**MATERIAL PROVIDED**

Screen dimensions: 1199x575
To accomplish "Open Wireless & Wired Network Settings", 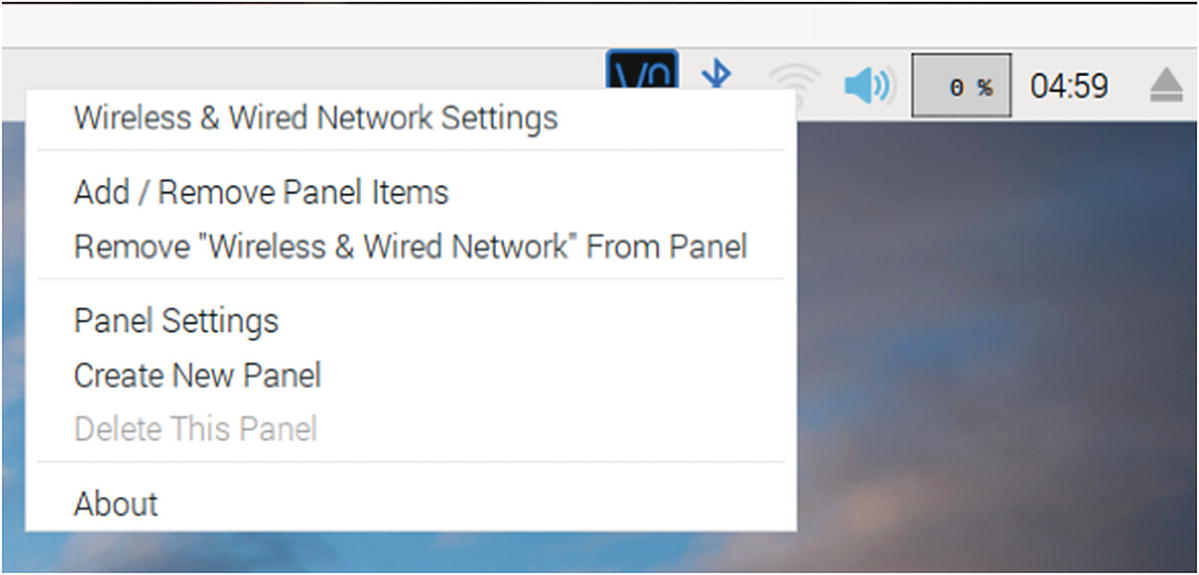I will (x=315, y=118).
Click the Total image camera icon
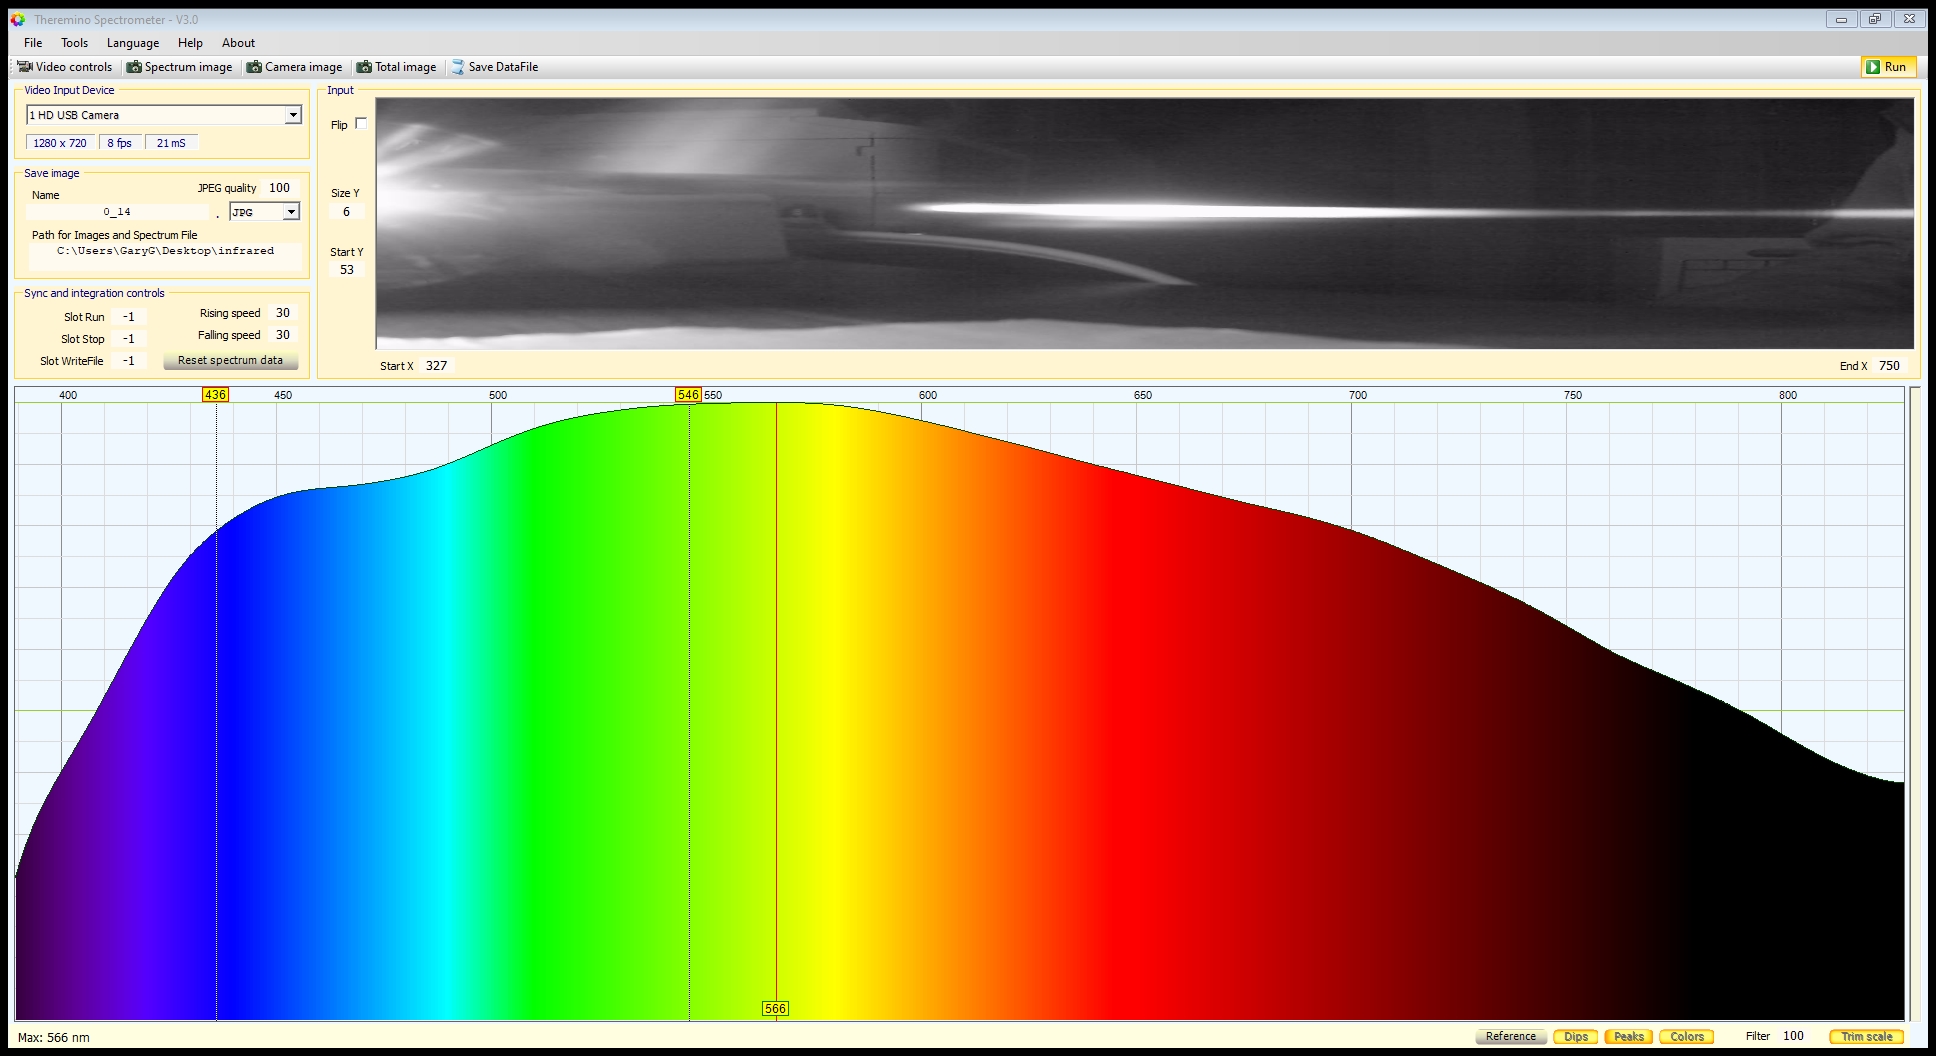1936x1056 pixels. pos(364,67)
---
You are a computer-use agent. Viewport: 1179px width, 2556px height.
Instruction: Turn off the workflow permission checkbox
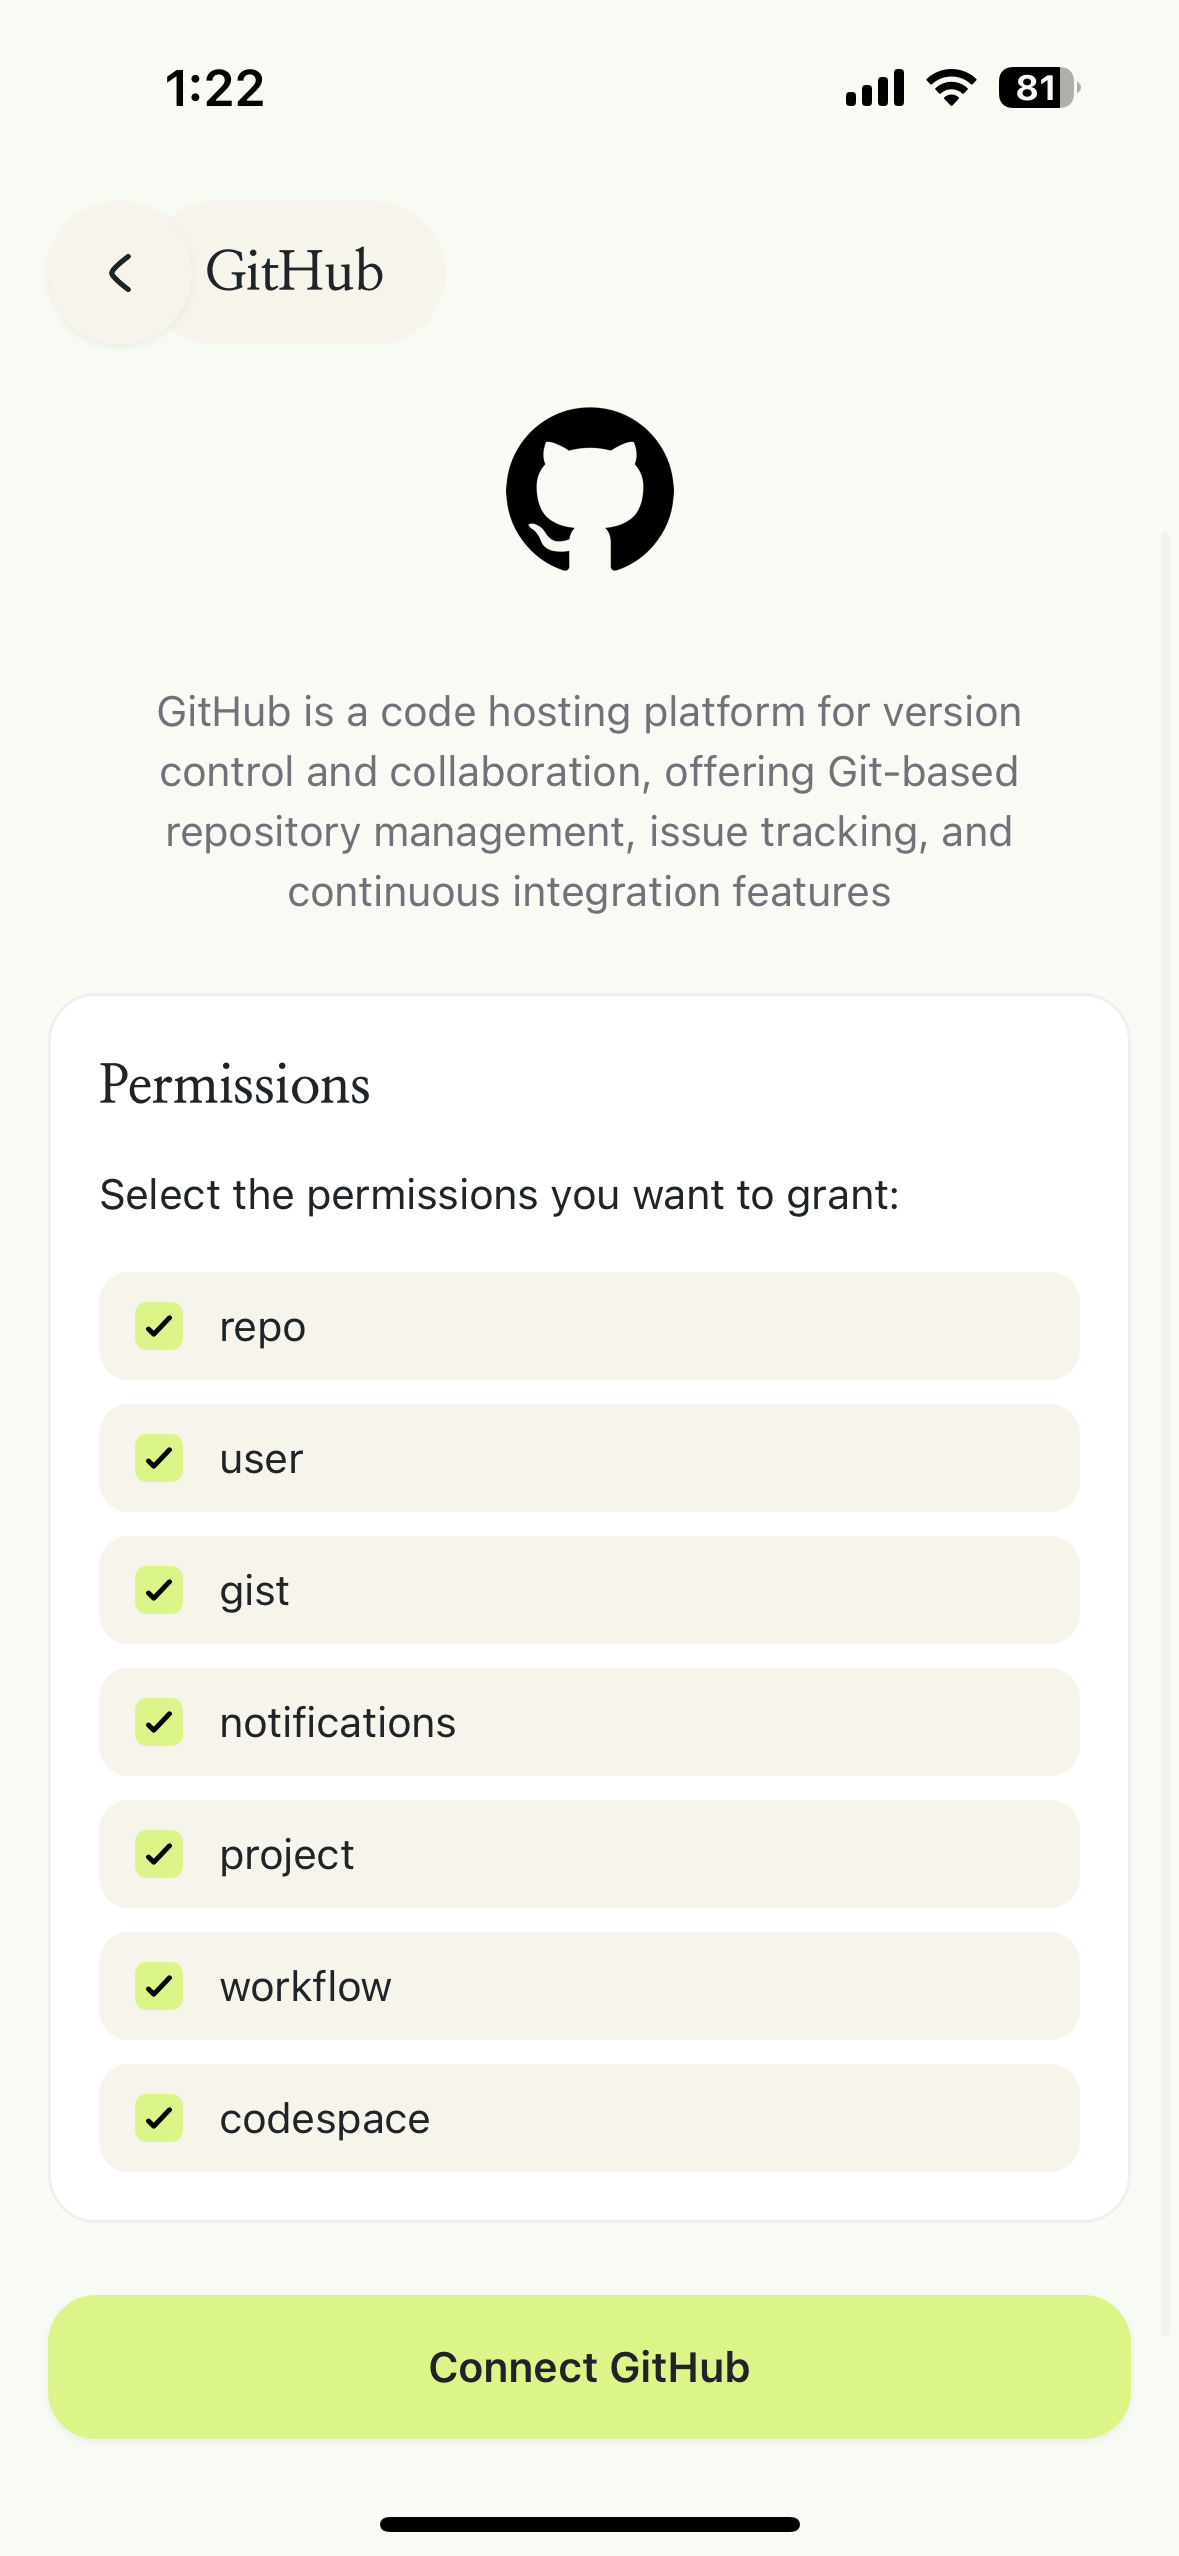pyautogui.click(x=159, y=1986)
---
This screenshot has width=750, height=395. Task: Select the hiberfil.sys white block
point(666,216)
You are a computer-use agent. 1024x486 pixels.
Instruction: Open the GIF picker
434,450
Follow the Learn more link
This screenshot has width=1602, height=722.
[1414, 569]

**WHAT IS REQUIRED**
Whenever the string "agent" occurs in a line of the entries above, copy that line.

**OUTPUT BELOW**
You are a computer-use agent. Viewport: 1179px width, 2556px height.
You are a computer-use agent. 1024x486 pixels.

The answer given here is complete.